7 Conclusions and future work

In this paper, we proposed a DNN-based JPMF enhancement called JPMF with DNN and a NAT-DNN-based JPMF enhancement called JPMF with NAT-DNN for noise-robust VAD. Moreover, to improve performance of feature enhancement, a combination of the scores of the phase- and magnitude-based features was also applied. MFCCs and MFDP were used as magnitude and phase features. The experimental results show that the proposed feature enhancement significantly outperforms the conventional magnitude-based feature enhancements (DNN and NAT-DNN-based feature enhancements) under both SVM and DNN-based VAD. Furthermore, a combined score of the enhanced MFCC and MFDP features (using JPMF with NAT-DNN) further improved the VAD performance.

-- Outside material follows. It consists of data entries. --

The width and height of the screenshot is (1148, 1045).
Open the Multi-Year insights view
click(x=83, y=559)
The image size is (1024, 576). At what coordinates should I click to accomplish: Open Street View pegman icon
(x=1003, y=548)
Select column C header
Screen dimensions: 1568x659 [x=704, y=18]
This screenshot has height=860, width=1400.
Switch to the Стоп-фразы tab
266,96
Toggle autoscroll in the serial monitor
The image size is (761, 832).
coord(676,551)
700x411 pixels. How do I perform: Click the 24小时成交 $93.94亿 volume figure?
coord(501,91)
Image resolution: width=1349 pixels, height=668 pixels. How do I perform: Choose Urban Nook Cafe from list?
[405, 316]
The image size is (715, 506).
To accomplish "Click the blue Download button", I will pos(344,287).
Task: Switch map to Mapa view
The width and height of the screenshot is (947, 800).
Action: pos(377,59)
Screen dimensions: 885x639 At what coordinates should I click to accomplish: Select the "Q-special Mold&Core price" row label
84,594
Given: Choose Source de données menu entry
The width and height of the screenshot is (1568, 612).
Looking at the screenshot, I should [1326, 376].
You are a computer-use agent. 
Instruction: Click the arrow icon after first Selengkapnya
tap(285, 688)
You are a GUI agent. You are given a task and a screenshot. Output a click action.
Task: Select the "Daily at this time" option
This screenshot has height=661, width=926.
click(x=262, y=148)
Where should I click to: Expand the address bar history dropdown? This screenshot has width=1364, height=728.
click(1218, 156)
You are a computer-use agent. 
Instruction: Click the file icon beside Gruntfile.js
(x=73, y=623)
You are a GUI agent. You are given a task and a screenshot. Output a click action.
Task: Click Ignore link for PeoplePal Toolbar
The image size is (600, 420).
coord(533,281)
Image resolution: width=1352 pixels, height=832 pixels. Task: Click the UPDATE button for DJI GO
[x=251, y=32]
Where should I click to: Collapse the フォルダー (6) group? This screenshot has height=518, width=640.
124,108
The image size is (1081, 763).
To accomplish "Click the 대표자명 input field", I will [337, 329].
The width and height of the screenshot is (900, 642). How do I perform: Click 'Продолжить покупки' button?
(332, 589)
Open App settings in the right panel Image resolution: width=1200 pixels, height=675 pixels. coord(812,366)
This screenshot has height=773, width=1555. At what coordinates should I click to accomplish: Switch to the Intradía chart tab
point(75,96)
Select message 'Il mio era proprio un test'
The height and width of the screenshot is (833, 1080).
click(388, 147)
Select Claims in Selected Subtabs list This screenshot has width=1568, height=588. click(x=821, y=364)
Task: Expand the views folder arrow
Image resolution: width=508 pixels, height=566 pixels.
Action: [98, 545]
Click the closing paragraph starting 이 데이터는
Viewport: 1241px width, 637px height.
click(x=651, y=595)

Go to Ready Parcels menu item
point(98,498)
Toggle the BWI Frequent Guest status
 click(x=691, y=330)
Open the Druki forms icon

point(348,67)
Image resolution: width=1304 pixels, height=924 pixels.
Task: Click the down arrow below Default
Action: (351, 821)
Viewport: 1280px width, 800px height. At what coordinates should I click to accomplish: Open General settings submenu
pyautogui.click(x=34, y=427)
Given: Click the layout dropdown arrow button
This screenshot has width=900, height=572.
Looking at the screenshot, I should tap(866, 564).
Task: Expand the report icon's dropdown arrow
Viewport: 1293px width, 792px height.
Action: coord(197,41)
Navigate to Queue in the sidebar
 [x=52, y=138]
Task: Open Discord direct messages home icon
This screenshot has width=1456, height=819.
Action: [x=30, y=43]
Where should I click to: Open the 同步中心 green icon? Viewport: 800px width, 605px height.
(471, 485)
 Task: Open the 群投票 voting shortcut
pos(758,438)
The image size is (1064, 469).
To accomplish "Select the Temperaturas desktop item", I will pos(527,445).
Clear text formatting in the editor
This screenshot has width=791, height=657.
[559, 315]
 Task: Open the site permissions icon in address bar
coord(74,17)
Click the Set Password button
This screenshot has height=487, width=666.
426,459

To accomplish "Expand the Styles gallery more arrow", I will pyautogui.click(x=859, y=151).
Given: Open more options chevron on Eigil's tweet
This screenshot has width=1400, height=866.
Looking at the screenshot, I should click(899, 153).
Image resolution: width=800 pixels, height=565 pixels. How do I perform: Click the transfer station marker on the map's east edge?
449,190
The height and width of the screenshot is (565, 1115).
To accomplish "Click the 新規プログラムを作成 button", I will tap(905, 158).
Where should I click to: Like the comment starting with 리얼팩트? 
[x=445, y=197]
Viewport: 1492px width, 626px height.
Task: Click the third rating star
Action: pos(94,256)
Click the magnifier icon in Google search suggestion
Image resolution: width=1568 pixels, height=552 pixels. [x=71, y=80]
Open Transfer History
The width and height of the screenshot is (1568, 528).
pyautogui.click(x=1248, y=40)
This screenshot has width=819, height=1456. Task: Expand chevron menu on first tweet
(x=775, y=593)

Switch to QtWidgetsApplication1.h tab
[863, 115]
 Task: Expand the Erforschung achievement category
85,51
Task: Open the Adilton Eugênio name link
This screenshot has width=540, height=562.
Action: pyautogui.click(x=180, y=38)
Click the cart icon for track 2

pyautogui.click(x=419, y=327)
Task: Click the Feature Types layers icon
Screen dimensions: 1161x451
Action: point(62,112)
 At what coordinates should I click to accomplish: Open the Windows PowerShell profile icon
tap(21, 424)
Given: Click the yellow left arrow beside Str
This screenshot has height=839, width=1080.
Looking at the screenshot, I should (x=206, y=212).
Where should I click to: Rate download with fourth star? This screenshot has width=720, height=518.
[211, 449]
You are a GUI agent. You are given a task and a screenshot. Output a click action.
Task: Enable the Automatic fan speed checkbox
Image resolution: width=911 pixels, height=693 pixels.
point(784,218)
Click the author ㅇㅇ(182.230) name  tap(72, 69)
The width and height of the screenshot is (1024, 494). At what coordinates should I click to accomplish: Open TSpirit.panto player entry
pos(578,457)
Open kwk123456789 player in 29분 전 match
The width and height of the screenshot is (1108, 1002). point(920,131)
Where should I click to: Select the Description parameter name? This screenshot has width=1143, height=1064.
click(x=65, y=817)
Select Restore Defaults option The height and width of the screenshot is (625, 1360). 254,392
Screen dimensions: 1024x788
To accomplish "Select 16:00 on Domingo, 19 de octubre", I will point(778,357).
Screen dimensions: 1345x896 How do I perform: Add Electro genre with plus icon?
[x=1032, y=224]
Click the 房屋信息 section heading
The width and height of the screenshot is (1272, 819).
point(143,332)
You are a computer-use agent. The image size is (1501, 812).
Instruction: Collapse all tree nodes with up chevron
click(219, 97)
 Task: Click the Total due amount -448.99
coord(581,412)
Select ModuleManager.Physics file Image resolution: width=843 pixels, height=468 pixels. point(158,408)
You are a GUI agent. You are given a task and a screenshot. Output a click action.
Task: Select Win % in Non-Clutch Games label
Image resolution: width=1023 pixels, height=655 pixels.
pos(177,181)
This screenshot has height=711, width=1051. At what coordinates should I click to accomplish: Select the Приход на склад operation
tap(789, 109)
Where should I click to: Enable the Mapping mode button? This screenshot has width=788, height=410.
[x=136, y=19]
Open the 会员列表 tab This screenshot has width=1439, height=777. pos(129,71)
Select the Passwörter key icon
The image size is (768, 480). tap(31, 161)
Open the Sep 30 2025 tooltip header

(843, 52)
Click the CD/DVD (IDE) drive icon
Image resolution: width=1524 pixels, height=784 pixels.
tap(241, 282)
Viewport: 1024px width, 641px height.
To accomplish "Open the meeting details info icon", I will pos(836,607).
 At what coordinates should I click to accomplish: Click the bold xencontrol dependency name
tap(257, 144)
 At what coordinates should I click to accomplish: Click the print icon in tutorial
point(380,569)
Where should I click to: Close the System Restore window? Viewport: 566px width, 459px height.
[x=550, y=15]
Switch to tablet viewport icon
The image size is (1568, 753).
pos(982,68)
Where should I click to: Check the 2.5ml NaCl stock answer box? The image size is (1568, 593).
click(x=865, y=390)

In the future, we plan to extend the generation capabilities of the DNN to enable it to handle non-stationary noise conditions. We will try to use other efficient noise estimator to estimate non-stationary noise. Moreover, we will investigate and combine other magnitude-based and phase-based spectral features such as linear prediction cepstral coefficients, power-normalized cepstral coefficients, and relative phase information (Kim and Stern 2012; Nakagawa et al. 2012; Wang et al. 2010; Wang et al 2015).